- Assignment -
All that should come back is the lines of the data below from the one containing "Open the notifications bell icon" to the one containing "Given: Click the Pay Now button", inclusive, exactly as they stand.

- Data for review -
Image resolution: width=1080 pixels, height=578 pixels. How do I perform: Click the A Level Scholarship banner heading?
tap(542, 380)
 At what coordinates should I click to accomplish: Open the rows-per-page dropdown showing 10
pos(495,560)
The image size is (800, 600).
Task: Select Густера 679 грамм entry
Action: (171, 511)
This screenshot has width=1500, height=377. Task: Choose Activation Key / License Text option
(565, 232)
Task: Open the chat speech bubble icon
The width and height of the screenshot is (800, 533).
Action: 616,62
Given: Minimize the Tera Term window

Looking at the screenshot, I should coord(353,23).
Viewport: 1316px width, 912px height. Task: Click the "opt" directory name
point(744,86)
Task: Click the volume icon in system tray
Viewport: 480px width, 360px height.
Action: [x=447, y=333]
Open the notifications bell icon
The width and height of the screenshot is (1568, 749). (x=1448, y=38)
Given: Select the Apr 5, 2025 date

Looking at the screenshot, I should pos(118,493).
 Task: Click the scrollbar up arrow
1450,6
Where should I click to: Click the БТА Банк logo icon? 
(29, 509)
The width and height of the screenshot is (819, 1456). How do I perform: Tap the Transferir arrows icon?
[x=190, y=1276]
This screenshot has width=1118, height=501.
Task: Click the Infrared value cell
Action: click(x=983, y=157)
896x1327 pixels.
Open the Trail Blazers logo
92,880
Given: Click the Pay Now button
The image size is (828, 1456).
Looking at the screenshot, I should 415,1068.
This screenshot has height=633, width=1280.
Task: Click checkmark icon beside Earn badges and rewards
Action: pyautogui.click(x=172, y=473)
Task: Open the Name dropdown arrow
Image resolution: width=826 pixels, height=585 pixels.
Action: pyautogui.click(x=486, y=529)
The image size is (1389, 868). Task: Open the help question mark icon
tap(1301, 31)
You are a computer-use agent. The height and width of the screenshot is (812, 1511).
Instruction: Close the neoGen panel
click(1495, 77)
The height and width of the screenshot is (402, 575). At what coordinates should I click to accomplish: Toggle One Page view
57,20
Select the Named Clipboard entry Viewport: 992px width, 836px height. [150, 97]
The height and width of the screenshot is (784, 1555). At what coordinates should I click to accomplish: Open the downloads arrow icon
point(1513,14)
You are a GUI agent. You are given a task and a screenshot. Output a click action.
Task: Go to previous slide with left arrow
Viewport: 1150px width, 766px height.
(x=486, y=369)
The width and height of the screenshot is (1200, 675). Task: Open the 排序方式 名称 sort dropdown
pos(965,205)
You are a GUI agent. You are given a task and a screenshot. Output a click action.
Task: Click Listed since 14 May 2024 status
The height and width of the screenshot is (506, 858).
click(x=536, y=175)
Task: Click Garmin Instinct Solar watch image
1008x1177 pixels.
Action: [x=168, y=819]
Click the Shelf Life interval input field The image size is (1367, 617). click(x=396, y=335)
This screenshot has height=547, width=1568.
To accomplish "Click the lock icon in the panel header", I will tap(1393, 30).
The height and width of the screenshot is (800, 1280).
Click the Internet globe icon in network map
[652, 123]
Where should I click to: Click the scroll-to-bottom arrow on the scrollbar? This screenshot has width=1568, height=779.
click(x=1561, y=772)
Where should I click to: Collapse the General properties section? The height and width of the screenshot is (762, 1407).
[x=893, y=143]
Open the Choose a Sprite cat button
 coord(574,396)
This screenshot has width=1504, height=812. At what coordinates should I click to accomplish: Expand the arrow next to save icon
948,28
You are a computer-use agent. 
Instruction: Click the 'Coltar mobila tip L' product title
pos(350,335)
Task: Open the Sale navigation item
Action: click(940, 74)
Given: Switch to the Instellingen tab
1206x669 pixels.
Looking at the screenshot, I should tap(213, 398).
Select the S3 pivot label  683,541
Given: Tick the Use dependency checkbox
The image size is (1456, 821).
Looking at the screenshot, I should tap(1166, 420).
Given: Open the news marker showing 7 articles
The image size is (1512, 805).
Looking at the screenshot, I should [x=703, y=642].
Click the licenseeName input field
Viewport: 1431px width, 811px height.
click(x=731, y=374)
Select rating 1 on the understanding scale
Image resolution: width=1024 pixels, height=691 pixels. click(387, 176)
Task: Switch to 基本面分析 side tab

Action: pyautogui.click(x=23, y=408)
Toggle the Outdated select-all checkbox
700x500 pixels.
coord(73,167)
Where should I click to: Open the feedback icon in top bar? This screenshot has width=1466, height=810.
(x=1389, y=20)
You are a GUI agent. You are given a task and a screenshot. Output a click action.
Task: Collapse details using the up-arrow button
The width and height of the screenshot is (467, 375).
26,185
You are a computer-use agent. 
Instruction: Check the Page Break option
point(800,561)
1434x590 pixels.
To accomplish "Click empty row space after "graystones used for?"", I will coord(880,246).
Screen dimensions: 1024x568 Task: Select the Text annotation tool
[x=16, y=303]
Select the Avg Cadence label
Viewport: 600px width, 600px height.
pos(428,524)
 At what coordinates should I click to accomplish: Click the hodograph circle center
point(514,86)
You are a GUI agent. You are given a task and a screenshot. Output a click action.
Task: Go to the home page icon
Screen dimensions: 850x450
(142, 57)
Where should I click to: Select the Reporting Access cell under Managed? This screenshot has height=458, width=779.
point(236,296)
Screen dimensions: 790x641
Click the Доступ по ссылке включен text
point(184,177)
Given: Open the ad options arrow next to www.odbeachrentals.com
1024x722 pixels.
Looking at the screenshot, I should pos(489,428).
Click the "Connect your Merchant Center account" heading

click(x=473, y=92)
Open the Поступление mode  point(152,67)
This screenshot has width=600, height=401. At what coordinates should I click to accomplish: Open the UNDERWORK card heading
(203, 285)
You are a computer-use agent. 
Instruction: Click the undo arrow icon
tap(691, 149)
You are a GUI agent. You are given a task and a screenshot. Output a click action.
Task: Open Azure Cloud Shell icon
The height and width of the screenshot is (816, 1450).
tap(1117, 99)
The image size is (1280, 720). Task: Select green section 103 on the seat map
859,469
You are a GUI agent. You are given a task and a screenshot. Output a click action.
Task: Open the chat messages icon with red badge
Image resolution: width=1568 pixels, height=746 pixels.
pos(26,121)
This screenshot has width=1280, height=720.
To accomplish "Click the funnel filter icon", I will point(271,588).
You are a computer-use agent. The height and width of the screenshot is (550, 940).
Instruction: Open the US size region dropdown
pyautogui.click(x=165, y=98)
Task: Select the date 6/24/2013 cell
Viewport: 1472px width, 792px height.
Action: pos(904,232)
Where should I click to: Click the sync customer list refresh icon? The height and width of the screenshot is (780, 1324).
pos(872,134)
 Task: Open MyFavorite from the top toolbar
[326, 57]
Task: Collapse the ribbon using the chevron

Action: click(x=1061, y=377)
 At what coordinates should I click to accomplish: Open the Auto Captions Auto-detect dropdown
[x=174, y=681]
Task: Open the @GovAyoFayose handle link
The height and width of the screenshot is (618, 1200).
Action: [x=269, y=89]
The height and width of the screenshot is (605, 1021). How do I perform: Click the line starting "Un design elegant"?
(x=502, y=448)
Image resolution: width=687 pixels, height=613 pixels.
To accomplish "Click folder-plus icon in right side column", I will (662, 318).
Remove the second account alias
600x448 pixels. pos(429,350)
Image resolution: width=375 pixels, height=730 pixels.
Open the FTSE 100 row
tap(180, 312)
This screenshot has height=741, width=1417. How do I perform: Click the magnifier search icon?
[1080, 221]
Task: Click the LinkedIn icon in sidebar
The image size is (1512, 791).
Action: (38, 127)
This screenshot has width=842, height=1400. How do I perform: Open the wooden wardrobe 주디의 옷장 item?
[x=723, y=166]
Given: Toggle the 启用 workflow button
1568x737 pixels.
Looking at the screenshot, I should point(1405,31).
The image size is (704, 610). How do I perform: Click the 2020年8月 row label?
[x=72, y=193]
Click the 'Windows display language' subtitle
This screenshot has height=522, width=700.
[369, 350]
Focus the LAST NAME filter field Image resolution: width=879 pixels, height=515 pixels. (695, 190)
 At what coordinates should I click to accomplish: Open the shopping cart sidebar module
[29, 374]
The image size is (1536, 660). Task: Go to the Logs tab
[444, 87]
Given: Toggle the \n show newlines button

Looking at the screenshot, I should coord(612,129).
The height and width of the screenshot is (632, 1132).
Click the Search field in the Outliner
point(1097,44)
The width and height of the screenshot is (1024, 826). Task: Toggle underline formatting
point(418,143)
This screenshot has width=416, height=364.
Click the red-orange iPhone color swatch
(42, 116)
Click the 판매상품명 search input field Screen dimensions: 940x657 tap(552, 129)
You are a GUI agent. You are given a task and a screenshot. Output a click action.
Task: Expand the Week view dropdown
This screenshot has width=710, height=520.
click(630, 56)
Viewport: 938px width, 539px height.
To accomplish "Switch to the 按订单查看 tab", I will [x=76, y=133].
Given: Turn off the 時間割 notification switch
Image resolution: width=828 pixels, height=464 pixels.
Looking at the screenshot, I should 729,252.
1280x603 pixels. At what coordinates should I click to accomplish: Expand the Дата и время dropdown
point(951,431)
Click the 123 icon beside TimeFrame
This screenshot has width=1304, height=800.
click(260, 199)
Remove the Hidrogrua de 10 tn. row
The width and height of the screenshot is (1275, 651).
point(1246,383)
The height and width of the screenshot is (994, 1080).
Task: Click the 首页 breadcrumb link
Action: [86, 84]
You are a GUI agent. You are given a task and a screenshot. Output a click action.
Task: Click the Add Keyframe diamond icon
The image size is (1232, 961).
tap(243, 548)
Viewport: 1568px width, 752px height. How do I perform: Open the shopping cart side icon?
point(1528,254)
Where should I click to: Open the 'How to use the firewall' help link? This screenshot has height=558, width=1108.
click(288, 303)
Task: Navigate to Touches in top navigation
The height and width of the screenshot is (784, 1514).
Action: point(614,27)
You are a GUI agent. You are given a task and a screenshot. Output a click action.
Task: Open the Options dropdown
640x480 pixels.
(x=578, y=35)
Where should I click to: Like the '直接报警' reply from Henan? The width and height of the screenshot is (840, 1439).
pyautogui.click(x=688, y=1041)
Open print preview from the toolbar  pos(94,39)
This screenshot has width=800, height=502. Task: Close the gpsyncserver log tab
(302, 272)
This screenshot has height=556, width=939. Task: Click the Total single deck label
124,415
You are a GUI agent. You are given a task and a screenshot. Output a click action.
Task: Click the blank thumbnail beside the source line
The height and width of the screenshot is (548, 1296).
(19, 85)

- Solution to the exercise -
Open the notifications bell icon
The width and height of the screenshot is (1568, 749). (x=1448, y=38)
Given: Select the Apr 5, 2025 date

Looking at the screenshot, I should pos(118,493).
 Task: Click the scrollbar up arrow
1450,6
Where should I click to: Click the БТА Банк logo icon? 
(29, 509)
The width and height of the screenshot is (819, 1456). How do I perform: Tap the Transferir arrows icon?
[x=190, y=1276]
This screenshot has width=1118, height=501.
Task: Click the Infrared value cell
Action: click(x=983, y=157)
896x1327 pixels.
Open the Trail Blazers logo
92,880
Given: Click the Pay Now button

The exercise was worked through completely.